--- Given records Enclosed Below ---

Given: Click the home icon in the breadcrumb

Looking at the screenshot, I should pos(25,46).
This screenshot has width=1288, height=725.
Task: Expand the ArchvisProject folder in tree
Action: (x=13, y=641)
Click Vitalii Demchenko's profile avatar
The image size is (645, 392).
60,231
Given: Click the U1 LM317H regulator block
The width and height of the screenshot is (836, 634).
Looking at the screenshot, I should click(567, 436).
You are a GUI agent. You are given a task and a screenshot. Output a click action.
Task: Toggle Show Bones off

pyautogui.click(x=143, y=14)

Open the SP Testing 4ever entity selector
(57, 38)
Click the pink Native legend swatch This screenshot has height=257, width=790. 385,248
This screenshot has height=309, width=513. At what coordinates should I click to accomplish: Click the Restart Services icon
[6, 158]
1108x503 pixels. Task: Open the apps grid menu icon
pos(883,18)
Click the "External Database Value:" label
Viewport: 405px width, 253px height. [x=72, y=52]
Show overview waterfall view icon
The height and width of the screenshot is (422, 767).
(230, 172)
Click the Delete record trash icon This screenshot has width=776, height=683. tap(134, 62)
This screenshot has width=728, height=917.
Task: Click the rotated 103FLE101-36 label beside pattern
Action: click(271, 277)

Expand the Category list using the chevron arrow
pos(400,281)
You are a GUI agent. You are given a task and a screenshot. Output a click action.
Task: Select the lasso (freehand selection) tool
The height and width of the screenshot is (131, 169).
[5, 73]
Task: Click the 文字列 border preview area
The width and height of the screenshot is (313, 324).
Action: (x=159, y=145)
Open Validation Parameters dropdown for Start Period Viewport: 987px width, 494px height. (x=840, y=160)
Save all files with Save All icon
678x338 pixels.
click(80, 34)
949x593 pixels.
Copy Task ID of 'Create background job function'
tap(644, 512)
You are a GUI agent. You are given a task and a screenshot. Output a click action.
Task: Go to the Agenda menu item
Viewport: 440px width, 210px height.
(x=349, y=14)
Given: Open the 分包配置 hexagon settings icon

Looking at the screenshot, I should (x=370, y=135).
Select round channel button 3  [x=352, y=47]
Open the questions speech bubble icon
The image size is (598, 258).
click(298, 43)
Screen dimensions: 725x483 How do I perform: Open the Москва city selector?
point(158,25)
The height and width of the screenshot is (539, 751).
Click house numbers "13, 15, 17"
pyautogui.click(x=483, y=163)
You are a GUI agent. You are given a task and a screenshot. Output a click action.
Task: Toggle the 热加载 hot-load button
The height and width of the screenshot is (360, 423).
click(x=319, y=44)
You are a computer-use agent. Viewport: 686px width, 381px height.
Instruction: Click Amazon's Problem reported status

--- End of Enclosed Given records ---

Exercise goal: The answer must contain only the lines from the one with "You are a computer-use" to the end of the entries above, each written out exactly.

Result of the exercise:
You are a computer-use agent. Viewport: 686px width, 381px height.
Instruction: Click Amazon's Problem reported status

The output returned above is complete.